De dois em dois anos vieram Maria Christina, Maria Inês, Nelson, Paulo e José Antonio. Nove anos depois, Maria Alice.

A família numerosa contava também vários primos, mais de 15, um dos quais, Fernando Gonsales, com “s”. O quadrinista relembra um episódio das férias na casa da avó em Itapetininga, interior de SP.

“Eu criava uma pulga de estimação. Ela ficava num vidrinho e, para ela não morrer de fome, de vez em quando eu abria a tampa e deixava ela me picar. O Paulo se interessou.” Um dia, conta, a pulga apareceu morta. No vidro, um estranho pozinho branco.

Paulo depois confessaria: “Coloquei Baygon para ver se funcionava mesmo”. “Espírito científico”, ri Gonsales.

Não dava para ficar bravo com as brincadeiras de Paulo. Como as piadas com o veganismo com que atiçava a sobrinha Denise. A ela, o tio fã de viagens deu a ideia de criar um hostel na casa onde a família viveu, na Vila Madalena, na zona oeste de São Paulo.

Viajar era de fato sua paixão. Também tinha na pescaria um hobby. Juntou ambos em uma expedição de pesca à Amazônia, no ano passado, que planejava repetir em breve.

“Trabalhava feito doido para viajar”, lembra a irmã Maria Alice, que recorda em especial duas ocasiões.

Em 2014, seu filho Antonio foi com o tio Paulo e a avó Alice -que, aliás, só viajava se fosse com o filho médico- para Nova York. Experiência marcante para o menino de 13 anos, que, incentivado pelo tio, pegou táxi e metrô sozinho, e, com ele, treinou beisebol no parque tarde da noite.

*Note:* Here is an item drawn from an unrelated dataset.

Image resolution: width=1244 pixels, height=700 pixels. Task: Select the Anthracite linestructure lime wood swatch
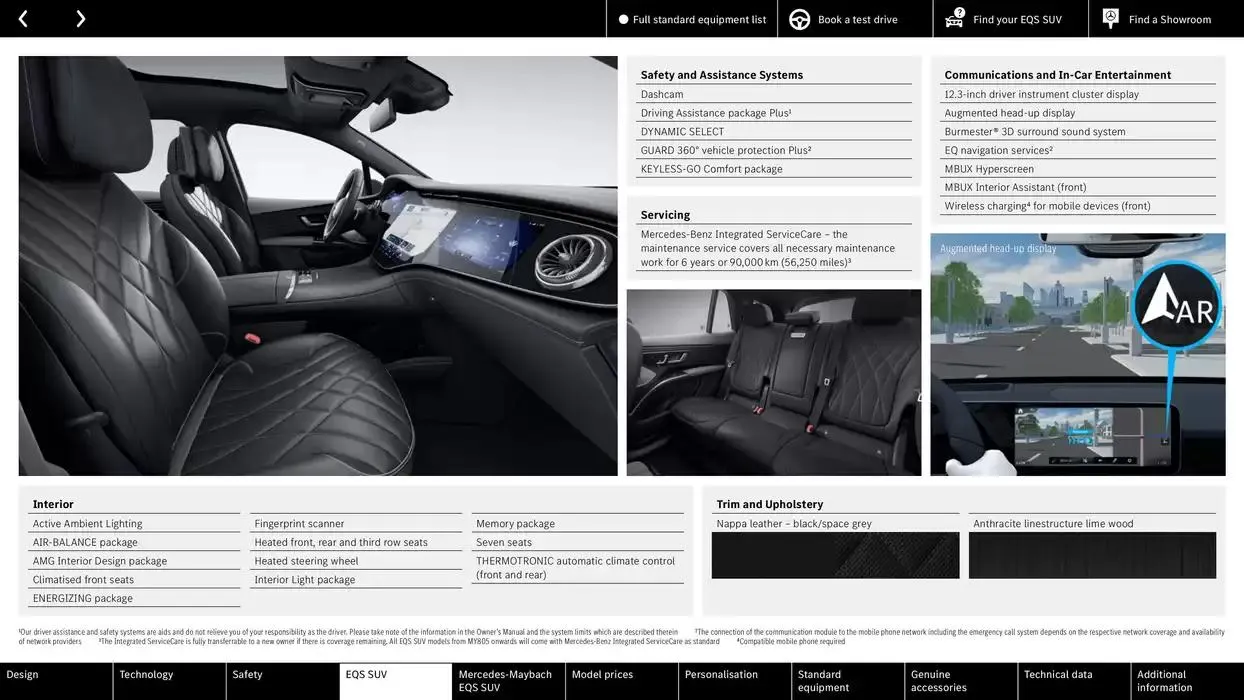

Quatro anos depois, Paulo visitaria Inhotim com Maria Alice, dona Alice e Tomé, filho caçula da irmã. Na parada em Belo Horizonte, toparam com um parque de diversões.

“Em cinco minutos, estávamos todos numa roda-gigante. Nenhum outro irmão meu teria tido essa ideia!”

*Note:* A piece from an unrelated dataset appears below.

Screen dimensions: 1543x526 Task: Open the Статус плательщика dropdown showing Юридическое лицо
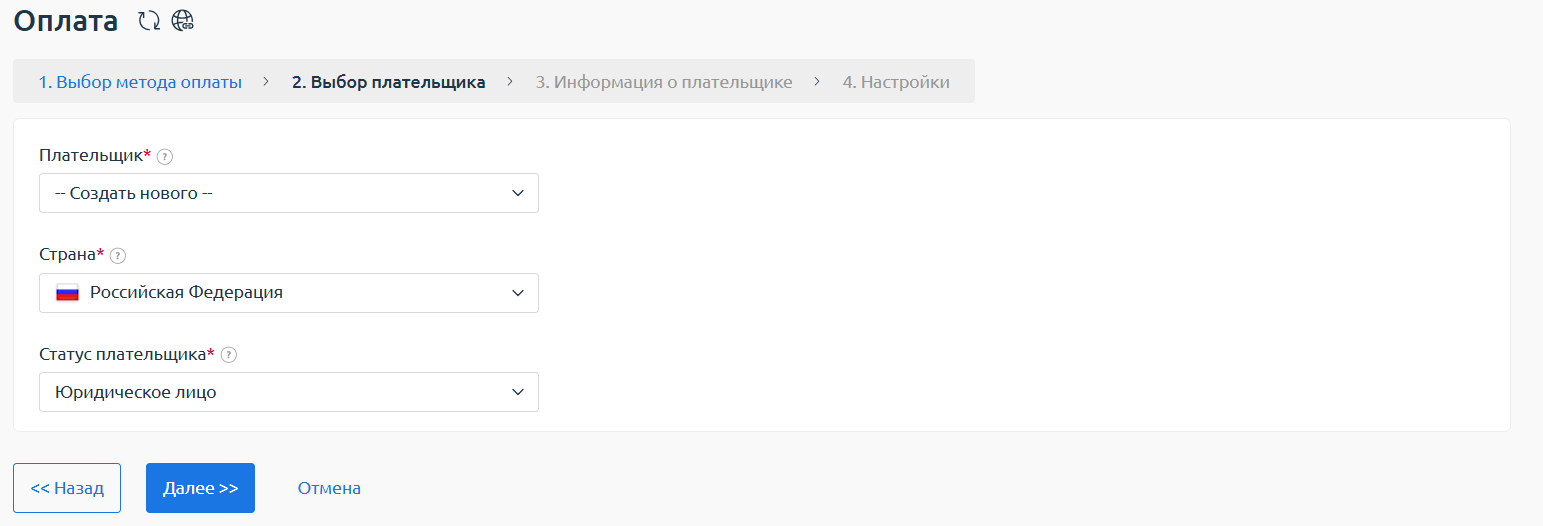click(x=288, y=392)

Na ocasião, o grupo se completava com Ana Paula, que foi sua namorada na faculdade e com quem, há alguns anos, retomou contato e a relação.

Foi ao lado da companheira que, após um plantão no Hospital Geral de São Mateus (zona leste de SP), Paulo sentiu os primeiros sintomas do vírus.

Monitorou a situação em casa enquanto pôde. A saturação muito baixa fez com que buscasse a internação. Após 13 dias intubado, em meio aos quais completou 60 anos, foi extubado na sexta (24). Depois, conversou por videoconferência com a filha, Rafaella, estudante de medicina que informava a família sobre o pai.

Um trombo, porém, mudou de rumo, e mudou o rumo de Paulo, que morreu no domingo (26). Deixa, além de Rafaella, Ana Paula, dona Alice e os 5 irmãos, 14 sobrinhos e 5 sobrinhos-netos. E saudades nos colegas de trabalho, que prometem continuar a lutar contra a doença que o levou.